Blogstuff 802
„Ab fünfzig musst du tierisch auf dich achtgeben.
Wenn nicht, wächst dir über Nacht eine Steppjacke aus dem Oberkörper.“ (Nils
Heinrich)
Der
Oktobass ist das größte Streichinstrument der Welt. Er ist 3,45 Meter hoch und wiegt
über hundert Kilogramm. Das war damals, als ich noch in einer Rokoko-Band
gespielt habe, immer eine Quälerei in der U-Bahn.
Hätten
Sie’s gewusst? Die meisten Polohemdenträger haben in ihrem Leben noch nie Polo
gespielt.
Montagmorgen,
9:30 Uhr. Handwerker im Haus. Er pfeift fröhlich. Beim Abschied spreche ich ihn
darauf an, dass Montagmorgen selten jemand fröhlich ist. Er grinst und sagt:
„Solange ich arbeiten kann, bin ich gut drauf.“ Mit Anfang zwanzig sind die
Leute offenbar noch motiviert.
14.
Mai 1958. In der Maggi-Fabrik in Singen am Bodensee läuft die erste Dose
Ravioli vom Band. Ein kulinarischer Alptraum, den wir alle schon mal gegessen
haben (mancher von uns auch öfter, als er zugeben will), wird 65 Jahre alt. Die
Achse Berlin-Rom funktioniert auch in der Adenauer-Zeit. Noch heute laufen
täglich 170.000 Dosen im selben Werk vom Band. 36 Millionen Dosen und damit
etwa eine Milliarde Ravioli im Jahr. Und irgendjemand isst das viele Zeug
tatsächlich. Sie haben uns durch die Corona-Zeit gebracht und werden uns durch
den russischen Einmarsch bringen. Die Erfindung der Fertiggerichte hat übrigens
mehr zur Emanzipation beigetragen als alle Demonstrationen und Emma-Heftchen
zusammen. Endlich konnte die Hausfrau die Fesseln, die sie an den Herd gebunden
hatten, abwerfen und sich neben der kostenlosen Ausbeutung durch den Mann auch
noch der Lohnsklaverei hingeben.
Vor
fast zehn Jahren, Anfang Juli 2013, bin ich von Berlin nach Schweppenhausen
gezogen. Ruhe. Ein ganzes Haus und ein großer Garten für mich allein. Seither
habe ich keinen Kriminalroman und kein Sachbuch mehr geschrieben. Es sind viele
kurze Texte und Notizen („Blogstuff“) entstanden, ich schreibe nie länger als
eine Stunde am Tag. Ein entspanntes Leben. Dennoch sind in dieser Zeit ca. 3750
Word-Seiten Text (gespeichert in Dateien à 80 Seiten) entstanden. Zehn Jahre
sind 3650 Tage, also etwa eine Seite pro Tag – obwohl nach meinem Umzug nichts
geplant war. Nur umfassende Ruhe, keine Ziele, keine Ambitionen. Ich habe in
meinem Leben noch nie so viel geschrieben. Gelesen habe ich in dieser Zeit
hunderte von Büchern, selbst „Krieg und Frieden“ oder „Mann ohne Eigenschaften“.

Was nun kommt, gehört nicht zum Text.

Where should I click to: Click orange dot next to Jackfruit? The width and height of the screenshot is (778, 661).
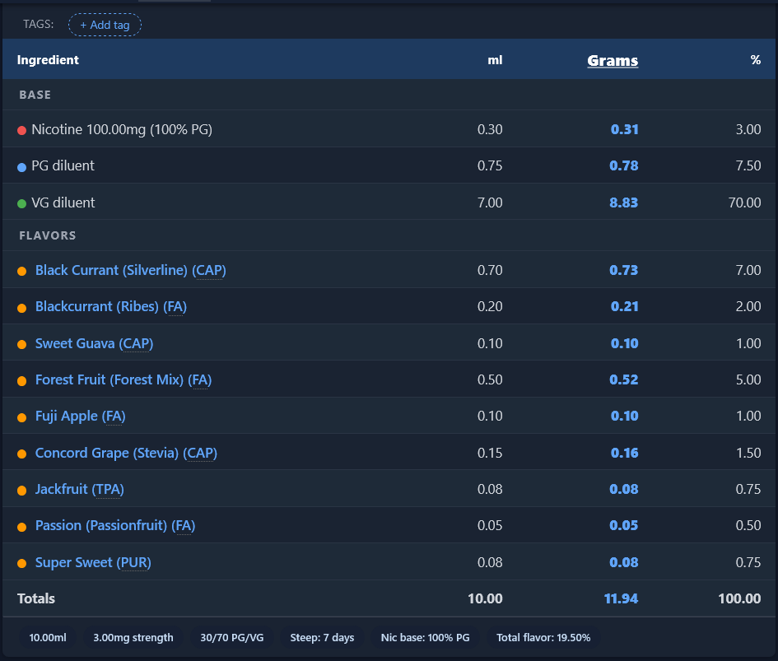click(21, 491)

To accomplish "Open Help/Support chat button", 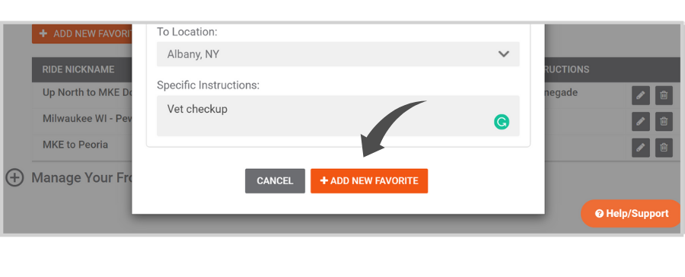I will (x=631, y=214).
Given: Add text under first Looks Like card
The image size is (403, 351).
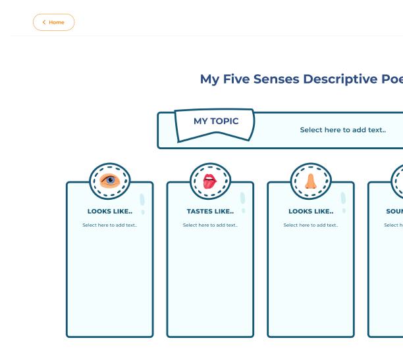Looking at the screenshot, I should [110, 225].
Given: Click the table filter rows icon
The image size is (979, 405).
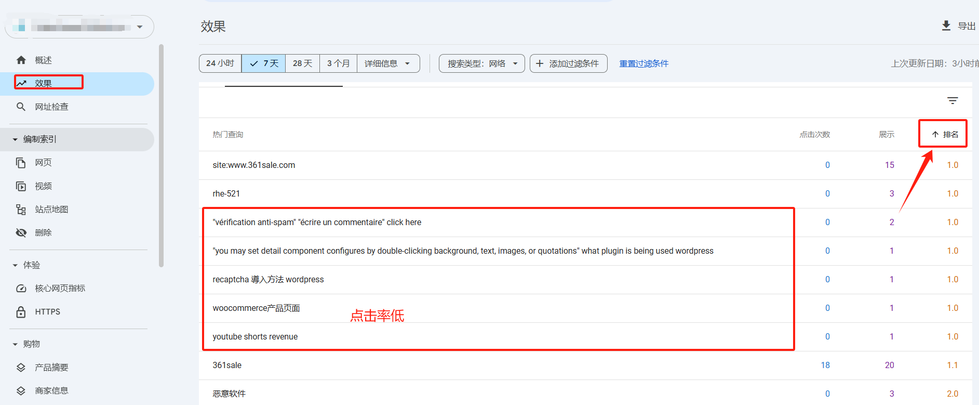Looking at the screenshot, I should (953, 101).
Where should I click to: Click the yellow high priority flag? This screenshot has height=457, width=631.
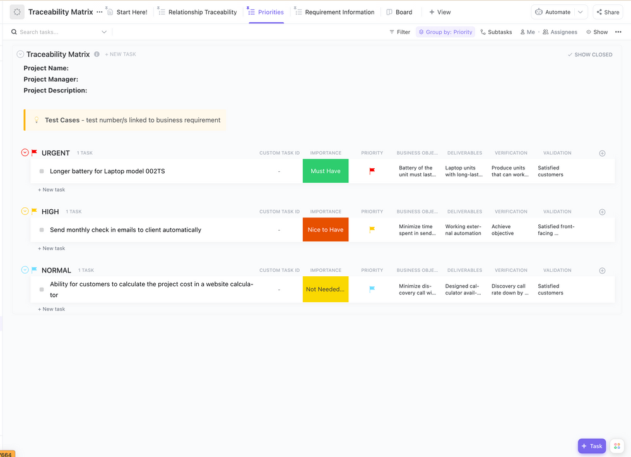(372, 230)
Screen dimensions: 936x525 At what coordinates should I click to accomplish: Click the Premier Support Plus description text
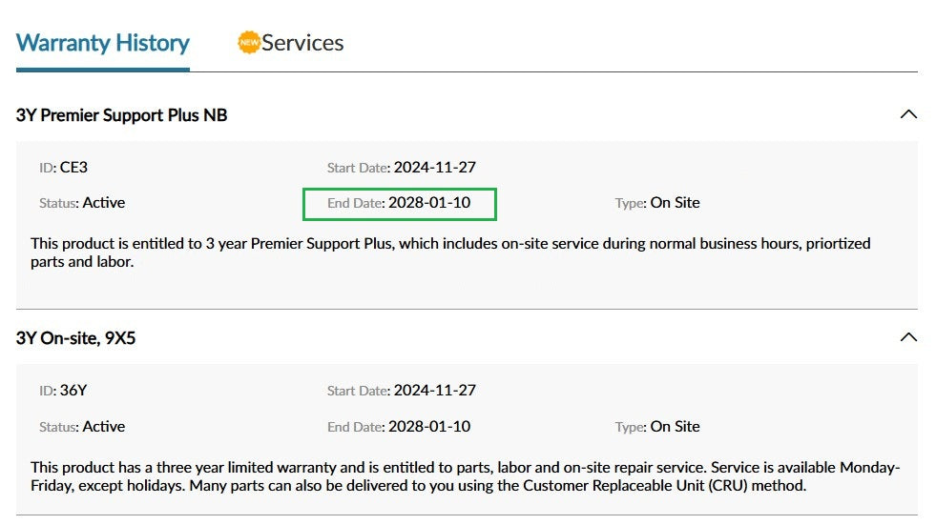(x=450, y=252)
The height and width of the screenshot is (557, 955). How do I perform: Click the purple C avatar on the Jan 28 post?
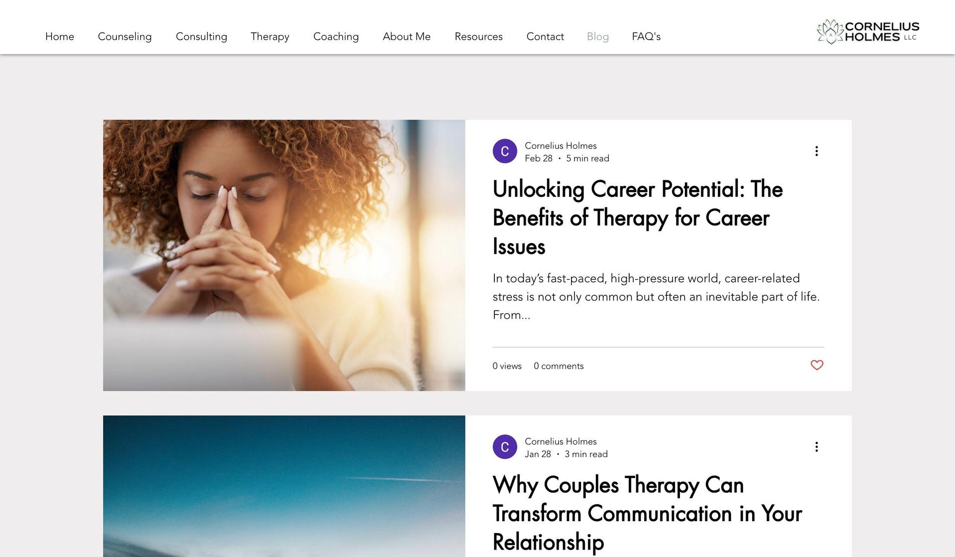(505, 447)

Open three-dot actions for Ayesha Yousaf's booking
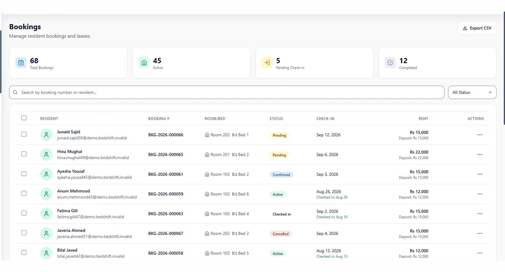(x=480, y=174)
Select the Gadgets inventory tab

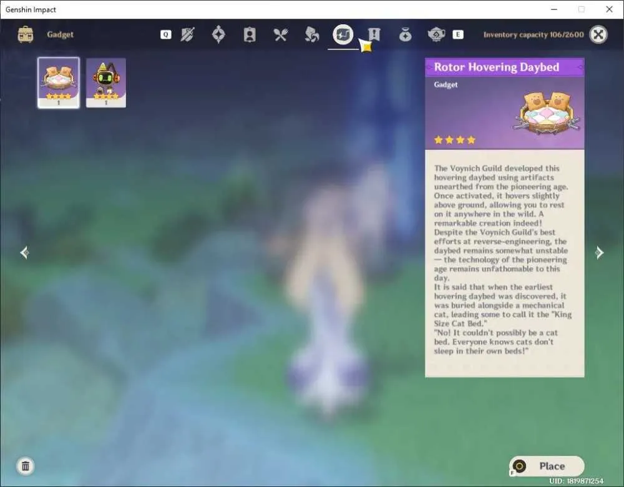coord(343,34)
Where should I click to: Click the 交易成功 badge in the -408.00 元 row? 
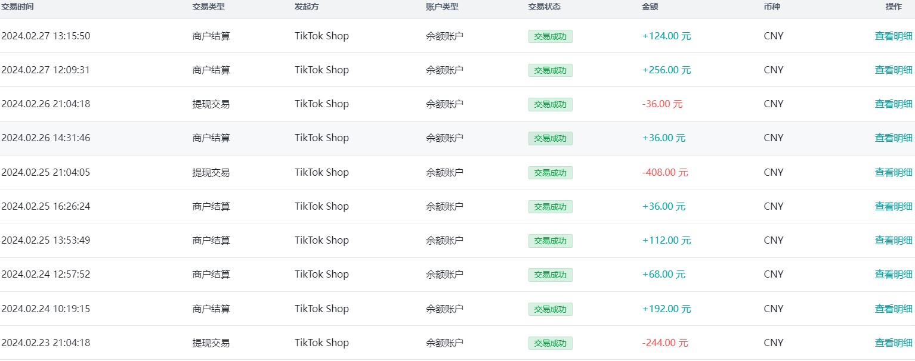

Endlich hatte ich Zeit für die wesentlichen Dinge.
Ich lache über meine zehnjährige Pilgerschaft.
Verschossenes Gewand, zerschlissener Hut, Klopfen an
die Tore des Zen.
In Wahrheit ist das Gesetz Buddhas so einfach:
Iss deinen Reis, trink deinen Tee, trage deine
Kleider!
(Aus: Eiji Yoshikawa: Musashi, München: Droemer
Knaur 1984, S. 1090. Übrigens ein sehr empfehlenswerter Abenteuerroman für
lange Winterabende)
Ich möchte nicht tauschen, ich brauche den lärmenden Tanz.
AntwortenLöschenDer Oktabass erinnert mich an ein einzigartiges, von Schobert und Black in die Musikologie eingeführtes Blasinstrument, das Triebelbumpaphon. Das Triebelbumpaphon muss wegen seiner Größe von drei Menschen bedient werden: einer bläst hinein, ein zweiter bedient die Ventile und der dritte hat die Oberaufsicht. Das Triebelbumpaphon ist eine Weiterentwicklung des Zwiebelbumpahons, das von nur zwei Leuten bedient wird. Außerdem unterscheiden sich beide Instrumente noch durch eine weitere Eigenschaft: das Triebelbumpaphon riecht nicht.
AntwortenLöschenIngo Insterburg hat ja auch immer gerne neue Instrumente gebaut. Solche Leute gibt's heute gar nicht mehr. Ich denke z.B. an Ulrich Roski.